As the company continued its expansion through acquisition, it faced challenges bringing together different companies, each with its own cultures and identities into a cohesive supportive group.
“When you grow by acquisition it can feel disjointed, and one thing we work hard on is drawing together all these strands of the business,” Wood says. “We have only been in the paper bags market for a couple of months, but our people in each division work across the Group’s brands, and we found we had a customer of all three divisions. A company that was buying bags, bottles, and equipment from us. That is our ideal customer.”
Part of the Family
It is a process Rawlings is looking to continue, searching for new businesses to acquire that can fill the gaps between its existing businesses.
“I’m an intuitive leader, and I get very involved in talking to the companies that approach us or that want to approach,” Wood says. “A lot of it is gut feeling. The financials need to be right, but you need to feel like you can work with the management team and people there.”
Acquisition by Rawlings is a slow, long-term process of integration, not simply a question of stamping the Rawlings brand over everything.

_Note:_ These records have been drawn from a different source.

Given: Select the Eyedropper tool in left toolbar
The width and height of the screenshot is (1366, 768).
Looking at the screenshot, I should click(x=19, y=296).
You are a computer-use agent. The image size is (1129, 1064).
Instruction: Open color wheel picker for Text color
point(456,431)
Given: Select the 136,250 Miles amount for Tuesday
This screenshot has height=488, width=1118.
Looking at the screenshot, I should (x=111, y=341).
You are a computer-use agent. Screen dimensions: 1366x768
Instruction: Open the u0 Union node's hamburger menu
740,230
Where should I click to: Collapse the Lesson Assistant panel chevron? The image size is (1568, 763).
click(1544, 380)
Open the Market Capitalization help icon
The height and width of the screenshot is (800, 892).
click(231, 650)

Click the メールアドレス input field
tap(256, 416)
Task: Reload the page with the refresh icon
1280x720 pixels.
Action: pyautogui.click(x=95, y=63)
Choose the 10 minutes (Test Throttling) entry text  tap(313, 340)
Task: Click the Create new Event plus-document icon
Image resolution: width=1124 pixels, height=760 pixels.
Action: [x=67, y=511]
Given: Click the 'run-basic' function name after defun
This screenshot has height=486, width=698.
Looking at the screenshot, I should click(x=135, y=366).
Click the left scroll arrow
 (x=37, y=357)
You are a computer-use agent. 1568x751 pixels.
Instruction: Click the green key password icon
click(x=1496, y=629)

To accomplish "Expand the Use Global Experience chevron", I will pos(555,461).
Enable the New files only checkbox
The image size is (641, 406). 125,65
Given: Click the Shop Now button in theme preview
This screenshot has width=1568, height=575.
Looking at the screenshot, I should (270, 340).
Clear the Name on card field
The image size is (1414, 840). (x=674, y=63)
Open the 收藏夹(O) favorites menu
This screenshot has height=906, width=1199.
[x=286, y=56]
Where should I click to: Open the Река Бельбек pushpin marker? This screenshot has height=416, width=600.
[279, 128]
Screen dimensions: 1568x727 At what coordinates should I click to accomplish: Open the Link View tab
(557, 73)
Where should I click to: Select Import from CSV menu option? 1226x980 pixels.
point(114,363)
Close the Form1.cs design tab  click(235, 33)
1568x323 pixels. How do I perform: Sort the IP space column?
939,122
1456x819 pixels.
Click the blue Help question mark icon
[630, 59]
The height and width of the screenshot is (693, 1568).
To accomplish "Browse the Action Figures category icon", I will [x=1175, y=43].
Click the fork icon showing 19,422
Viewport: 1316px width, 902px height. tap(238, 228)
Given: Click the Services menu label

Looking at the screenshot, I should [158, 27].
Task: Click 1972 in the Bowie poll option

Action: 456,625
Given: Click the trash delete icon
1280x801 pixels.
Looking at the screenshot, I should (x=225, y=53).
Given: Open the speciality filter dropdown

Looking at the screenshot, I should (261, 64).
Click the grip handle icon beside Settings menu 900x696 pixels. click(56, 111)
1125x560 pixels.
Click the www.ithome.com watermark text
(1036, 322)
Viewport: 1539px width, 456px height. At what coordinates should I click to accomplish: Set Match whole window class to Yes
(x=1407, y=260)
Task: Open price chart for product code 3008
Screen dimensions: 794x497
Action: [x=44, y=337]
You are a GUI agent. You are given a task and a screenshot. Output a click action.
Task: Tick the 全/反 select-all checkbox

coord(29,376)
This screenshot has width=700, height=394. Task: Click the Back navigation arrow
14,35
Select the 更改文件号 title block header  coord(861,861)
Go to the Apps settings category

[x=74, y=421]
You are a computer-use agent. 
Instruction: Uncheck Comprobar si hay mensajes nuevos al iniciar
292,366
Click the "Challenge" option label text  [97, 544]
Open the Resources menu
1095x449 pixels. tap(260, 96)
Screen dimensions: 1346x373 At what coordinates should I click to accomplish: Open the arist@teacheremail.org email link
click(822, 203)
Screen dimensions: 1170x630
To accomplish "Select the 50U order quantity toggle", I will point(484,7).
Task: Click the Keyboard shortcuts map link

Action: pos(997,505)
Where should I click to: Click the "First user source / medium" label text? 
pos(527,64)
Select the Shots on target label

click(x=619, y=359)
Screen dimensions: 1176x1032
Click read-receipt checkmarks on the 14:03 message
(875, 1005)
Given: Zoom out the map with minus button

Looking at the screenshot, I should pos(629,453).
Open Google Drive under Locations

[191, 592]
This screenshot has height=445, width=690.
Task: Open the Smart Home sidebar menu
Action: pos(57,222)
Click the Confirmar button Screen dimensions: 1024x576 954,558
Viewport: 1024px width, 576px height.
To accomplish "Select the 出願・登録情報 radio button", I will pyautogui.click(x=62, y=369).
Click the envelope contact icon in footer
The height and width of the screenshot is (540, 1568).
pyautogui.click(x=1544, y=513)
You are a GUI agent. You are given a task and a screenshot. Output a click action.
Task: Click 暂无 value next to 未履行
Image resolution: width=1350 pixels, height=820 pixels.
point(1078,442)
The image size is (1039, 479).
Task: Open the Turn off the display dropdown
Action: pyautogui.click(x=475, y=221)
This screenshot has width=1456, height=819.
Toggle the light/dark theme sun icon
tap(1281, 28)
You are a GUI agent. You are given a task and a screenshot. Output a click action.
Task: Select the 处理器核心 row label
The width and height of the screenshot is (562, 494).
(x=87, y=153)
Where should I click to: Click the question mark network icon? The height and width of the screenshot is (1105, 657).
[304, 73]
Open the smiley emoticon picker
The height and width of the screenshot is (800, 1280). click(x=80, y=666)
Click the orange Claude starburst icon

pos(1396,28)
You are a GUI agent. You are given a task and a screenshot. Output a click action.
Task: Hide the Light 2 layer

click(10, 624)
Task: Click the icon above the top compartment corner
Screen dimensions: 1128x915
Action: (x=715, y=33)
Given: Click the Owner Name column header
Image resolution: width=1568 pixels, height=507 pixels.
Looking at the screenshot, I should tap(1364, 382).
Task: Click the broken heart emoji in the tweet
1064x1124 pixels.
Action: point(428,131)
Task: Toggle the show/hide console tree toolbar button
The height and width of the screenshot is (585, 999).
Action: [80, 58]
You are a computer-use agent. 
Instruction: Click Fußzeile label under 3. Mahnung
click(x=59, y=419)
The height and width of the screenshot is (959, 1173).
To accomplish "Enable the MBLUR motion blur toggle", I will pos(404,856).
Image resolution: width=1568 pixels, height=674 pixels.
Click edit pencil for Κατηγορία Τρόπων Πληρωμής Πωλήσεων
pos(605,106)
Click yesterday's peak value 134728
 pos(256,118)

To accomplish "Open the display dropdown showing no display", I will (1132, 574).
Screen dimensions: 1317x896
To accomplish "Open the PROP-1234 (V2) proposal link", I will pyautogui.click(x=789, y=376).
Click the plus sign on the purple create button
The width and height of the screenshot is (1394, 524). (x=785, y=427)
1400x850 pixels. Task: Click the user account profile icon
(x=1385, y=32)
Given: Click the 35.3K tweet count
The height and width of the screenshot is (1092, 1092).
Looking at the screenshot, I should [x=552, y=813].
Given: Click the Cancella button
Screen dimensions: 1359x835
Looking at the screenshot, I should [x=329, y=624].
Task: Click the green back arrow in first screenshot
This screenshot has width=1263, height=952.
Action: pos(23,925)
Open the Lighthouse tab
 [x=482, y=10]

“We take months to understand the business,” Wood says. “We ask them what help they think they need and listen and help where they can use help. We certainly see an acquisition in terms of a cultural addition, rather than a cultural fit. When a company joins us, we become a new entity, and we ask ourselves what that entity looks like.”
Rawlings’ acquisitions retain their brand and continue to serve the same customer segments. They are allowed a degree of freedom in their operations, and in this way, Rawlings has been very successful in retaining key skills.
“We bought a company called Compak Group in 2019, and all four former shareholders are still with the business even now. The owners feel their company’s future is best as a joint entity,” Wood says.
As well as accommodating and adapting to include new acquisitions, Rawlings also closely collaborates with other companies across its supply chain – and the world. Rawlings is firmly based in Britain, but when we speak to Wood he is in Hong Kong, attending a tradeshow for cosmetic packaging and using the opportunity to reach out to local suppliers in the region.
“It is important to stay connected with suppliers here, across China and the rest of Asia,” Wood says.
However, in some ways, change will always be a constant at Rawlings Group. The current generation of the firm’s owners are the first to not directly work in the business, but they are still heavily involved in the company and are keen to protect its legacy.
“We have built a new office, on-site with one of our warehouses. The owners were keen not to just chuck something up but to create a generational building we can be proud of,” Wood says. “They take the same approach to investment. When I started the company was ten people. Now we are a hundred. The owners are taking a long-term view. They have not withdrawn a dividend for the last three years. Instead, the profits have gone back into growing the business. We just want to make this the best place it can be for customers, suppliers, and our own people.”